» PROBLEM:
Retype each of the following items line for line, with no changes.

>> BEGIN EXCERPTED RECORDS

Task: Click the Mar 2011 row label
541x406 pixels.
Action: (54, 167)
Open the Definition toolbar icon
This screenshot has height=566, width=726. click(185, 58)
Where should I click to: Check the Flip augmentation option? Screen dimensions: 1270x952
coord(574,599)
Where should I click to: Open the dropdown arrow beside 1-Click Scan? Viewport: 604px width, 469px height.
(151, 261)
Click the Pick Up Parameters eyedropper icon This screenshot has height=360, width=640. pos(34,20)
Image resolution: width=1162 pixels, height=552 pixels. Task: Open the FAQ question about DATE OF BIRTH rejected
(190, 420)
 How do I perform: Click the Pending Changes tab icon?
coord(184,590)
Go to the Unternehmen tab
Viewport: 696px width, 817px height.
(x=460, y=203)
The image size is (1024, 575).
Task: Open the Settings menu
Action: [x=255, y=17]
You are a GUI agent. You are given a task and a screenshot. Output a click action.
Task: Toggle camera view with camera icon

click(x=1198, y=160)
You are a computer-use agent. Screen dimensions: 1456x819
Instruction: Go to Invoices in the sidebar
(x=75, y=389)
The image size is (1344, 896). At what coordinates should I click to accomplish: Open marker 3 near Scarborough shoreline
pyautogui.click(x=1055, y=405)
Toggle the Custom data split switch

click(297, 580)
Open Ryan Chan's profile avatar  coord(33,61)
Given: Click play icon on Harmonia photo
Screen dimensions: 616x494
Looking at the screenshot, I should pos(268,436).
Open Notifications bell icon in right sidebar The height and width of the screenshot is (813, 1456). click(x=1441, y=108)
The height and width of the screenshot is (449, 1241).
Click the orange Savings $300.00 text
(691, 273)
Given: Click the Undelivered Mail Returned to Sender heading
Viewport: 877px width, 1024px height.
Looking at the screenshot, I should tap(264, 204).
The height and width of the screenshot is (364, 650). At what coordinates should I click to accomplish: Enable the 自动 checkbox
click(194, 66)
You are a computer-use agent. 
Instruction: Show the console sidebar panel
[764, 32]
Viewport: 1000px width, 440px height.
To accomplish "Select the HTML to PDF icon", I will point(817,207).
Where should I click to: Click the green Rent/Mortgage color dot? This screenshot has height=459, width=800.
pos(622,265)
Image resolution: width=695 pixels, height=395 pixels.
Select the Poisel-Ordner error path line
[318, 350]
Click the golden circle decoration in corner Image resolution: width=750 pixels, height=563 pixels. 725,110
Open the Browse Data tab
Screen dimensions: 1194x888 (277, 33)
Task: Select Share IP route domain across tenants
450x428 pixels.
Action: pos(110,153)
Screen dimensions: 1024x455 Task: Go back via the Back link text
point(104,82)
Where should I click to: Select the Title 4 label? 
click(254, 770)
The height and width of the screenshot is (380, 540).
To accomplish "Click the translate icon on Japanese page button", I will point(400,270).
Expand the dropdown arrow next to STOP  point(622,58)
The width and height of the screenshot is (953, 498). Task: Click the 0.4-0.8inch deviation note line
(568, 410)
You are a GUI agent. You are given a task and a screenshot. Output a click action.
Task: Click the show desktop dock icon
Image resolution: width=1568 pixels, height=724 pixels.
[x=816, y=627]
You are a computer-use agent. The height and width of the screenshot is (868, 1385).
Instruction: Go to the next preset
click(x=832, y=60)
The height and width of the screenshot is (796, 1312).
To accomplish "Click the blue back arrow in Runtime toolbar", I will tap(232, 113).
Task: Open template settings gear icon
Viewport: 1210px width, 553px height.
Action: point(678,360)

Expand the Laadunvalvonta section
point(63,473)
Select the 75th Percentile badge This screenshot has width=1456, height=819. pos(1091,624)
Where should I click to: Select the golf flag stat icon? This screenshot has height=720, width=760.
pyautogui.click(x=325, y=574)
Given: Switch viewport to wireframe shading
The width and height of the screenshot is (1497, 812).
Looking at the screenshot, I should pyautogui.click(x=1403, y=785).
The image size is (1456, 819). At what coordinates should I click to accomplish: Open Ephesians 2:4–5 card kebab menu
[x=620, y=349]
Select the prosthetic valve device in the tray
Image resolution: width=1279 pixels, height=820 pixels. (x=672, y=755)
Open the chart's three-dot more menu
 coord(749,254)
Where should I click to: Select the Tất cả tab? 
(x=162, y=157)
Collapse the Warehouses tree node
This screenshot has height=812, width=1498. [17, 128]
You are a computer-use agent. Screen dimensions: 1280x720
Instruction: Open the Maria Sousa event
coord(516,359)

>> END EXCERPTED RECORDS

» REPLY:
Task: Click the Mar 2011 row label
541x406 pixels.
Action: (54, 167)
Open the Definition toolbar icon
This screenshot has height=566, width=726. click(185, 58)
Where should I click to: Check the Flip augmentation option? Screen dimensions: 1270x952
coord(574,599)
Where should I click to: Open the dropdown arrow beside 1-Click Scan? Viewport: 604px width, 469px height.
(151, 261)
Click the Pick Up Parameters eyedropper icon This screenshot has height=360, width=640. pos(34,20)
Image resolution: width=1162 pixels, height=552 pixels. Task: Open the FAQ question about DATE OF BIRTH rejected
(190, 420)
 How do I perform: Click the Pending Changes tab icon?
coord(184,590)
Go to the Unternehmen tab
Viewport: 696px width, 817px height.
(x=460, y=203)
The image size is (1024, 575).
Task: Open the Settings menu
Action: [x=255, y=17]
You are a GUI agent. You are given a task and a screenshot. Output a click action.
Task: Toggle camera view with camera icon

click(x=1198, y=160)
You are a computer-use agent. Screen dimensions: 1456x819
Instruction: Go to Invoices in the sidebar
(x=75, y=389)
The image size is (1344, 896). At what coordinates should I click to accomplish: Open marker 3 near Scarborough shoreline
pyautogui.click(x=1055, y=405)
Toggle the Custom data split switch

click(297, 580)
Open Ryan Chan's profile avatar  coord(33,61)
Given: Click play icon on Harmonia photo
Screen dimensions: 616x494
Looking at the screenshot, I should pos(268,436).
Open Notifications bell icon in right sidebar The height and width of the screenshot is (813, 1456). click(x=1441, y=108)
The height and width of the screenshot is (449, 1241).
Click the orange Savings $300.00 text
(691, 273)
Given: Click the Undelivered Mail Returned to Sender heading
Viewport: 877px width, 1024px height.
Looking at the screenshot, I should tap(264, 204).
The height and width of the screenshot is (364, 650). At what coordinates should I click to accomplish: Enable the 自动 checkbox
click(194, 66)
You are a computer-use agent. 
Instruction: Show the console sidebar panel
[764, 32]
Viewport: 1000px width, 440px height.
To accomplish "Select the HTML to PDF icon", I will point(817,207).
Where should I click to: Click the green Rent/Mortgage color dot? This screenshot has height=459, width=800.
pos(622,265)
Image resolution: width=695 pixels, height=395 pixels.
Select the Poisel-Ordner error path line
[318, 350]
Click the golden circle decoration in corner Image resolution: width=750 pixels, height=563 pixels. 725,110
Open the Browse Data tab
Screen dimensions: 1194x888 (277, 33)
Task: Select Share IP route domain across tenants
450x428 pixels.
Action: pos(110,153)
Screen dimensions: 1024x455 Task: Go back via the Back link text
point(104,82)
Where should I click to: Select the Title 4 label? 
click(254, 770)
The height and width of the screenshot is (380, 540).
To accomplish "Click the translate icon on Japanese page button", I will point(400,270).
Expand the dropdown arrow next to STOP  point(622,58)
The width and height of the screenshot is (953, 498). Task: Click the 0.4-0.8inch deviation note line
(568, 410)
You are a GUI agent. You are given a task and a screenshot. Output a click action.
Task: Click the show desktop dock icon
Image resolution: width=1568 pixels, height=724 pixels.
[x=816, y=627]
You are a computer-use agent. The height and width of the screenshot is (868, 1385).
Instruction: Go to the next preset
click(x=832, y=60)
The height and width of the screenshot is (796, 1312).
To accomplish "Click the blue back arrow in Runtime toolbar", I will tap(232, 113).
Task: Open template settings gear icon
Viewport: 1210px width, 553px height.
Action: point(678,360)

Expand the Laadunvalvonta section
point(63,473)
Select the 75th Percentile badge This screenshot has width=1456, height=819. pos(1091,624)
Where should I click to: Select the golf flag stat icon? This screenshot has height=720, width=760.
pyautogui.click(x=325, y=574)
Given: Switch viewport to wireframe shading
The width and height of the screenshot is (1497, 812).
Looking at the screenshot, I should pyautogui.click(x=1403, y=785).
The image size is (1456, 819). At what coordinates should I click to accomplish: Open Ephesians 2:4–5 card kebab menu
[x=620, y=349]
Select the prosthetic valve device in the tray
Image resolution: width=1279 pixels, height=820 pixels. (x=672, y=755)
Open the chart's three-dot more menu
 coord(749,254)
Where should I click to: Select the Tất cả tab? 
(x=162, y=157)
Collapse the Warehouses tree node
This screenshot has height=812, width=1498. [17, 128]
You are a computer-use agent. Screen dimensions: 1280x720
Instruction: Open the Maria Sousa event
coord(516,359)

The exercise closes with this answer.